*Students who have been out of geometry for a year or so and are preparing for standardized test like Math I Subject Test or SATs/ACTS need occasional review. The following is similar to several other cone problems I've posed before but even our strongest Algebra 2 through Calculus students lose their "edge" when it comes to "solid" geometry questions (yes, believe it or not, my terminal course in high school was called Sold Geometry and we covered topics like spherical trigonometry!).*

**A right circular cone of height 16 is inscribed in a sphere of diameter 20. What is the diameter of the base of the cone?**

Reflections....

1) Are these kinds of problems somewhat hard merely because students forget? I can think of several more reasons:

- The problem itself is somewhat challenging, however it's far from over their heads!
- The student never experienced a question like this in Geometry; perhaps questions like these were in the B or C or D exercises in the text and were never assigned or only for the "honors" students? Do you recall seeing a problem similar to this in the textbook from which you taught?
- The student did not take a formal course in geometry
- The topic was covered in a cursory manner or perhaps not at all because of time crunch. That's the whole point of a standardized curriculum, isn't it? To know what is needed to be covered and plan accordingly. Of course, I'm a realist enough to know the myriad of reasons why the best laid plans oft go .........
- Students don't remember how to start because
**key geometry strategies were not explicitly stated and reiterated ad nauseam.**Were your students asked daily to begin by reciting the key strategies such as those for circle and sphere problems?

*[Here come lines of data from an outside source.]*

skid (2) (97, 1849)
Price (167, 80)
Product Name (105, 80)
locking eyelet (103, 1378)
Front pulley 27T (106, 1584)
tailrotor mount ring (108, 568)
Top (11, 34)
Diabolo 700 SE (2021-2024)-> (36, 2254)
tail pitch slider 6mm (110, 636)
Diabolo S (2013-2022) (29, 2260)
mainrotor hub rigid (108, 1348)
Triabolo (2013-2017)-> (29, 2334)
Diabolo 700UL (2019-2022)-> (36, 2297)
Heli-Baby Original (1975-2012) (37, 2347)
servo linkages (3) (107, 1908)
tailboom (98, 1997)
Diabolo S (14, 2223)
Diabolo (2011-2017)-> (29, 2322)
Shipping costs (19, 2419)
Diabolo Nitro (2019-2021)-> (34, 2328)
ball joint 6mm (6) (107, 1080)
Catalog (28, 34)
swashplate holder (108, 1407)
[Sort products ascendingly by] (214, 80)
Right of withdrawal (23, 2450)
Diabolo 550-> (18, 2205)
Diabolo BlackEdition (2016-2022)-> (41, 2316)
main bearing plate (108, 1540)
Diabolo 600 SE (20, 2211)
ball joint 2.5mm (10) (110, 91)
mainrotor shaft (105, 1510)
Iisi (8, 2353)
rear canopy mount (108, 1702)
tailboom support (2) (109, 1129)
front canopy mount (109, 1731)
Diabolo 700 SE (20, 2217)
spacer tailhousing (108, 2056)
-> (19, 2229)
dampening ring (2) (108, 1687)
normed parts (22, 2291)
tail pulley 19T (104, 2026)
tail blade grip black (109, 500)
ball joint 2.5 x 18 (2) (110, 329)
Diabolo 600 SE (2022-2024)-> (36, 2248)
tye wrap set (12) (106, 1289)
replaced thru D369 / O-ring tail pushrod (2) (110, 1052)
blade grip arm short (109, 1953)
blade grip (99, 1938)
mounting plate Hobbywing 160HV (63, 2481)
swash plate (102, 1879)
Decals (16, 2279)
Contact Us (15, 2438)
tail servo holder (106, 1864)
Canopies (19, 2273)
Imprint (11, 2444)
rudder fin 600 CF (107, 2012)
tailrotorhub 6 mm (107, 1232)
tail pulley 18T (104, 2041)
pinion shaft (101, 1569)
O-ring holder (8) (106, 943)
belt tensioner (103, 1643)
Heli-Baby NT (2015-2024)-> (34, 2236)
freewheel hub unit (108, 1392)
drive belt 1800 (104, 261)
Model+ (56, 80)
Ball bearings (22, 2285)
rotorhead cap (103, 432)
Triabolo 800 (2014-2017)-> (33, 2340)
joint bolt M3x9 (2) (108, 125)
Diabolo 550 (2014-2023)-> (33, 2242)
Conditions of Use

Were they placed on index cards or blocked out in a particular section of their notebook?: **DRAW THE BEST DIAGRAM YOU CAN**(and believe me, I'm no artist!)- Always locate the CENTER of circles, spheres and label the point
- Label the measurements of all segments (angles) - I know, everyone does that!
**Successful problem-solving in mathematics is based on finding relationships! Were guiding/leading questions asked**- What do the cone and sphere have in common?
- TRUE FALSE The height of the cone is the same as the diameter of the sphere. EXPLAIN!
- Was the student exposed to the strategy of comparing the 2-dimensional analogue of the 3-D problem? Would it be a right triangle in a circle? Equilateral triangle inscribed in a circl or???
- Oh and yes...
**Draw the radius of the sphere (or circle) so that it is the hypotenuse of some right triangle!**

*"All Truth passes through Three Stages: First, it is Ridiculed... Second, it is Violently Opposed... Third, it is Accepted as being Self-Evident."*- Arthur Schopenhauer (1778-1860)

*You've got to be taught To hate and fear, You've got to be taught From year to year, It's got to be drummed In your dear little ear You've got to be carefully taught.*--from South Pacific

## 1 comment:

The trickiest piece is reducing this to 2 dimensions. Without that insight, I think this problem gets stopped in its tracks.